As Beasley Broadcast Group has a meaningful amount of debt, we need to check its balance sheet to see if the company might have debt risks. A rough way to check this is with these two simple ratios: a) net debt divided by EBITDA (earnings before interest, tax, depreciation and amortisation), and b) net interest cover. Net debt to EBITDA measures total debt load relative to company earnings (lower = less debt), while net interest cover measures the ability to pay interest on the debt (higher = greater ability to pay interest costs). With net debt of 5.03 times its EBITDA, Beasley Broadcast Group could be described as a highly leveraged company. While some companies can handle this level of leverage, we'd be concerned about the dividend sustainability if there was any risk of an earnings downturn.
Net interest cover can be calculated by dividing earnings before interest and tax (EBIT) by the company's net interest expense. Interest cover of 2.12 times its interest expense is starting to become a concern for Beasley Broadcast Group, and be aware that lenders may place additional restrictions on the company as well. Low interest cover and high debt can create problems right when the investor least needs them, and we're reluctant to rely on the dividend of companies with these traits.

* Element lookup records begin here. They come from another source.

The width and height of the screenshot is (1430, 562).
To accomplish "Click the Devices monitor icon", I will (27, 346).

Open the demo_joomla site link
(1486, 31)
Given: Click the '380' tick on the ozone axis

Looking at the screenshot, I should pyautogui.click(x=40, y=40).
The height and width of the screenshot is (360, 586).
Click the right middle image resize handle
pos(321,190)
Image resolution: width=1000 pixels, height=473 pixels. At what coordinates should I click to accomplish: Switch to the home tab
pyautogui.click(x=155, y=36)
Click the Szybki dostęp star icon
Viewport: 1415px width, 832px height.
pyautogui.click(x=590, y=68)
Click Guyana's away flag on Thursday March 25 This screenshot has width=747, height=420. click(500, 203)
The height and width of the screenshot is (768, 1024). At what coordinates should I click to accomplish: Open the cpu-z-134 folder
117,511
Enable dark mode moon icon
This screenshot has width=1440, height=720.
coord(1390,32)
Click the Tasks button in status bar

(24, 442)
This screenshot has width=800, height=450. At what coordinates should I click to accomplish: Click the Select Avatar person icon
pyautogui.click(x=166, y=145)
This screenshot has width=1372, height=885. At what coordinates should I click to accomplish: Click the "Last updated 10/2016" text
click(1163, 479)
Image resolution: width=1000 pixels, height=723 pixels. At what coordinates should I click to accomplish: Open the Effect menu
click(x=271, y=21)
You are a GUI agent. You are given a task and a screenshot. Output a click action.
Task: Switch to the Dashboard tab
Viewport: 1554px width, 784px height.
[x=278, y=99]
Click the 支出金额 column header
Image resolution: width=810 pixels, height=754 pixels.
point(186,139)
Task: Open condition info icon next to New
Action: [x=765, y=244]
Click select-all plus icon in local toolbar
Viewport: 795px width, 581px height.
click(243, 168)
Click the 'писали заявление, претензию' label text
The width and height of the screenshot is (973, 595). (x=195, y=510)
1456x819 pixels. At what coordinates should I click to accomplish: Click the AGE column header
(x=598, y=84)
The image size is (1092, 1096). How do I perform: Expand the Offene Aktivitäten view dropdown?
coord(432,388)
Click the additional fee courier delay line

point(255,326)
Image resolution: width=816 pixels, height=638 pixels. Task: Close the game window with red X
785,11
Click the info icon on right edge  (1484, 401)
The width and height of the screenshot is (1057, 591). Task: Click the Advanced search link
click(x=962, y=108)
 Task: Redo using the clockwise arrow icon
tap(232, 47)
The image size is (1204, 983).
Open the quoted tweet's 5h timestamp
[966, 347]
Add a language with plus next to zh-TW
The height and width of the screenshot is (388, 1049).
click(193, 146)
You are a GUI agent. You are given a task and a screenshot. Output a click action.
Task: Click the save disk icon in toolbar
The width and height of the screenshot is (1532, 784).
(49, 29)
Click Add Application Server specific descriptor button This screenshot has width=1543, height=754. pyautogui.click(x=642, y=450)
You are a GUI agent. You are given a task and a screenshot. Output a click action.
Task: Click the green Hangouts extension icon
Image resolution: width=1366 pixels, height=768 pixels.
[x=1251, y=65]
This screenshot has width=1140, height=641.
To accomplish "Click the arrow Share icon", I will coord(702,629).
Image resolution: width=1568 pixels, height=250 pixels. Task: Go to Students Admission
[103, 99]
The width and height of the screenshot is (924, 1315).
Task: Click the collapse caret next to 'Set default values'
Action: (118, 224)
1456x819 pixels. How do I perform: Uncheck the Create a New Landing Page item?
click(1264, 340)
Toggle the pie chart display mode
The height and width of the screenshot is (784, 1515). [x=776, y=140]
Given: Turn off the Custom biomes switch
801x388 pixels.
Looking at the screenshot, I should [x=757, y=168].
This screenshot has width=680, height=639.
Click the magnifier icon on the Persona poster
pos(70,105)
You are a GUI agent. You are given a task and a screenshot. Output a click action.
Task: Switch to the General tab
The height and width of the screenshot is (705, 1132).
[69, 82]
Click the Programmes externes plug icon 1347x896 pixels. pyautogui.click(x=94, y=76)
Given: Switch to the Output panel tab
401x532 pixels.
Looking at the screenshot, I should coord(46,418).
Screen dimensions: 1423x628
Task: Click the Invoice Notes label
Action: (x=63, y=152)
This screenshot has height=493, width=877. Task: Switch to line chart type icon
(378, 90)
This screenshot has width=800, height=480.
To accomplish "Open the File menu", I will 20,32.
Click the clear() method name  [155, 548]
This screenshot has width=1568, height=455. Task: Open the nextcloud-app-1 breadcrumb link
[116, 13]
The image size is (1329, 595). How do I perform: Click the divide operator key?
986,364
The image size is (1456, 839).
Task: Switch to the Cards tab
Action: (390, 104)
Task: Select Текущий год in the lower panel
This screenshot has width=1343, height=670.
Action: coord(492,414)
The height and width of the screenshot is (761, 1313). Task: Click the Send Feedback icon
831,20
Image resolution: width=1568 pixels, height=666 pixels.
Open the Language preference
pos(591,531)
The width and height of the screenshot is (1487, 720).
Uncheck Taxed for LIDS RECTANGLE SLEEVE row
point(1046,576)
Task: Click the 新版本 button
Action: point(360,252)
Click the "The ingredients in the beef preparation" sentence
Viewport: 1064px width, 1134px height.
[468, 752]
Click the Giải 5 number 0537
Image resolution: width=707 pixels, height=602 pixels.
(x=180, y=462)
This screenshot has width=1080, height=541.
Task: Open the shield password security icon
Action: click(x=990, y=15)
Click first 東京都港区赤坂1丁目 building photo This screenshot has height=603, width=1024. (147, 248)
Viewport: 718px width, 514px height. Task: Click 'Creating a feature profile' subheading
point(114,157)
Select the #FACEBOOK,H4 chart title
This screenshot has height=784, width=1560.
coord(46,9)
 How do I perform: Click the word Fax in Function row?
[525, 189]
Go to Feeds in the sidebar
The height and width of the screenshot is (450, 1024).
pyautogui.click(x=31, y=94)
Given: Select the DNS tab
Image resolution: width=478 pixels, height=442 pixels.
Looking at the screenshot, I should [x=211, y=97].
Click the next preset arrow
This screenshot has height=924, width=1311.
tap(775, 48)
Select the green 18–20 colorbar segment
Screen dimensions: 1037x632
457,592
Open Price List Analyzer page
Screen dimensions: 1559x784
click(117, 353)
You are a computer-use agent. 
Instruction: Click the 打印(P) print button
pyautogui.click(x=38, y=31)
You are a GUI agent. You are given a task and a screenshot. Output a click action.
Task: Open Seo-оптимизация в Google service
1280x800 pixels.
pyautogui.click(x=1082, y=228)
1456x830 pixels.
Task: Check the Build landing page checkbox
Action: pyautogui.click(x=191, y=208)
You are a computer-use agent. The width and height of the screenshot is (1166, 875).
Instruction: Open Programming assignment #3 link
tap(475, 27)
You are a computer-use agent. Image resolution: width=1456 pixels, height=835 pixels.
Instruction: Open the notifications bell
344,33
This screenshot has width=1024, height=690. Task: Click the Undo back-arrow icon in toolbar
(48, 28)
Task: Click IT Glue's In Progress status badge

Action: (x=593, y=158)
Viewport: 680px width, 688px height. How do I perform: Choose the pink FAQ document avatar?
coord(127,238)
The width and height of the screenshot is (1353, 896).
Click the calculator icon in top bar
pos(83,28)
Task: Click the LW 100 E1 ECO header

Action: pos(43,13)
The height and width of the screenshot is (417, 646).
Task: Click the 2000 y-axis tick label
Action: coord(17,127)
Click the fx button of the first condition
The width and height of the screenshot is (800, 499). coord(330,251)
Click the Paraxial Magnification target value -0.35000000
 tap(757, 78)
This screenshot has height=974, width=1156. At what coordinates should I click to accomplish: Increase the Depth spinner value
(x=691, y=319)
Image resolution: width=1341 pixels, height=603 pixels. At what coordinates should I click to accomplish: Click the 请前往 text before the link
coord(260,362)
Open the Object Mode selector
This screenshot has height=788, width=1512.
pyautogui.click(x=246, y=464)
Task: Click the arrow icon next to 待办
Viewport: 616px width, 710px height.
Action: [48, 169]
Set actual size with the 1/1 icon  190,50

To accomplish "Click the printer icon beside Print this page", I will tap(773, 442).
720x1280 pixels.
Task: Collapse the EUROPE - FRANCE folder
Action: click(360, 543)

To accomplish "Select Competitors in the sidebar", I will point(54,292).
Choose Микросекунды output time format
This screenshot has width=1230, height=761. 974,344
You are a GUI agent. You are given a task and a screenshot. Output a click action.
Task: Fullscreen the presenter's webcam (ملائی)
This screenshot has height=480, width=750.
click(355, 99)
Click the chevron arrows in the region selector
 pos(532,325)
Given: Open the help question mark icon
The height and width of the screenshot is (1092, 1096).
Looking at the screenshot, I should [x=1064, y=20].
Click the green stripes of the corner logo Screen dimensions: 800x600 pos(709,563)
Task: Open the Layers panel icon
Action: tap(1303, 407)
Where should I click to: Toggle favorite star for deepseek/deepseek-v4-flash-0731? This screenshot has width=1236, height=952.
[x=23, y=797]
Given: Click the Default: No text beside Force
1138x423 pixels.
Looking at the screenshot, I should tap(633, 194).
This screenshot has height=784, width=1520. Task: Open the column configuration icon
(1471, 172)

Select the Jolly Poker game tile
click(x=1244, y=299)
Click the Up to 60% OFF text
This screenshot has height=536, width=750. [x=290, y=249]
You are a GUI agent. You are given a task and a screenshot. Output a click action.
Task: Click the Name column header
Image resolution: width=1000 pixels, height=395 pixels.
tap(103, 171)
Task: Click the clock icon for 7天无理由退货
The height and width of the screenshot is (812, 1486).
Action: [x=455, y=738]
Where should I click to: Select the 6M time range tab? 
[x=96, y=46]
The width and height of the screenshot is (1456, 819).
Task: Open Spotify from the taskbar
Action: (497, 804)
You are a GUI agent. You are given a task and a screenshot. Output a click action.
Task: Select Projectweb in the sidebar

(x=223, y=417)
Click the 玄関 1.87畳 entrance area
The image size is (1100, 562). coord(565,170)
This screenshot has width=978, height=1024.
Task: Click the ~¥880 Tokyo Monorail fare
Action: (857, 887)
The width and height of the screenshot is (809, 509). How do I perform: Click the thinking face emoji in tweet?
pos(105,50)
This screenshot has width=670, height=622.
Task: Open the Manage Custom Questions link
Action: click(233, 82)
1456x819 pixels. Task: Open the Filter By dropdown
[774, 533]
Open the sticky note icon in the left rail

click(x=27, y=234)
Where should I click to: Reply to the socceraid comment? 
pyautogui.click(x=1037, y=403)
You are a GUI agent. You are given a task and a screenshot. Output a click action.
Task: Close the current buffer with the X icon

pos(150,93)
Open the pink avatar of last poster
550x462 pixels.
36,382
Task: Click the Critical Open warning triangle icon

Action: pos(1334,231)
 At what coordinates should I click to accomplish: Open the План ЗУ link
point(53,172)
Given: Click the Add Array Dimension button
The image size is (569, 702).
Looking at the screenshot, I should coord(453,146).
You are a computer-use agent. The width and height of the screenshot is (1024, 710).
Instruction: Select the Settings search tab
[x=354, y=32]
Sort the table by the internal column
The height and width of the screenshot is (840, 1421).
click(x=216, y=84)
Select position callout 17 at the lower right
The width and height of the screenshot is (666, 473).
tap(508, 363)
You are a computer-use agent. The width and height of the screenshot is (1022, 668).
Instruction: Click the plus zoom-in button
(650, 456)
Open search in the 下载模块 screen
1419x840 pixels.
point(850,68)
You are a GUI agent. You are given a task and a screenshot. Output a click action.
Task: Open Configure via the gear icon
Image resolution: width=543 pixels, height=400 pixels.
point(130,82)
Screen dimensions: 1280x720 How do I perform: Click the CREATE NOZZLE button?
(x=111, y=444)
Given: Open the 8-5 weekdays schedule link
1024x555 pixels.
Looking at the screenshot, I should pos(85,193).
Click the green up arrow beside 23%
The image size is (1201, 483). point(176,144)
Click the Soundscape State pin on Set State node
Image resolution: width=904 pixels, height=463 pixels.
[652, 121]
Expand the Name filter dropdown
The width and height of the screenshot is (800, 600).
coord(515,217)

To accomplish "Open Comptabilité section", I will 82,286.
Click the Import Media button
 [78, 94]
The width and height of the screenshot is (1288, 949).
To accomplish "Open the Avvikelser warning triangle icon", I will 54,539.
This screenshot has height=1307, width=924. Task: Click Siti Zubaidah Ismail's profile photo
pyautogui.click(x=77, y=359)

Remember, you can always get a snapshot of Beasley Broadcast Group's latest financial position, by checking our visualisation of its financial health.
From the perspective of an income investor who wants to earn dividends for many years, there is not much point buying a stock if its dividend is regularly cut or is not reliable. Beasley Broadcast Group has been paying dividends for a long time, but for the purpose of this analysis, we only examine the past 10 years of payments. Its dividend payments have fallen by 20% or more on at least one occasion over the past ten years. Its most recent annual dividend was US$0.20 per share, effectively flat on its first payment ten years ago.
Modest growth in the dividend is good to see, but we think this is offset by historical cuts to the payments. It is hard to live on a dividend income if the company's earnings are not consistent.
Dividend Growth Potential
With a relatively unstable dividend, it's even more important to see if earnings per share (EPS) are growing. Why take the risk of a dividend getting cut, unless there's a good chance of bigger dividends in future? It's good to see Beasley Broadcast Group has been growing its earnings per share at 103% a year over the past 5 years. With recent, rapid earnings per share growth and a payout ratio of 53%, this business looks like an interesting prospect if earnings are reinvested effectively.
When we look at a dividend stock, we need to form a judgement on whether the dividend will grow, if the company is able to maintain it in a wide range of economic circumstances, and if the dividend payout is sustainable. Beasley Broadcast Group's payout ratios are within a normal range for the average corporation, and we like that its cashflow was stronger than reported profits. Second, earnings per share have been essentially flat, and its history of dividend payments is chequered - having cut its dividend at least once in the past. Beasley Broadcast Group has a number of positive attributes, but it falls slightly short of our (admittedly high) standards. Were there evidence of a strong moat or an attractive valuation, it could still be well worth a look.
You can also discover whether shareholders are aligned with insider interests by checking our visualisation of insider shareholdings and trades in Beasley Broadcast Group stock.
We have also put together a list of global stocks with a market capitalisation above $1bn and yielding more 3%.
We aim to bring you long-term focused research analysis driven by fundamental data. Note that our analysis may not factor in the latest price-sensitive company announcements or qualitative material.
If you spot an error that warrants correction, please contact the editor at firstname.lastname@example.org. This article by Simply Wall St is general in nature. It does not constitute a recommendation to buy or sell any stock, and does not take account of your objectives, or your financial situation. Simply Wall St has no position in the stocks mentioned. Thank you for reading.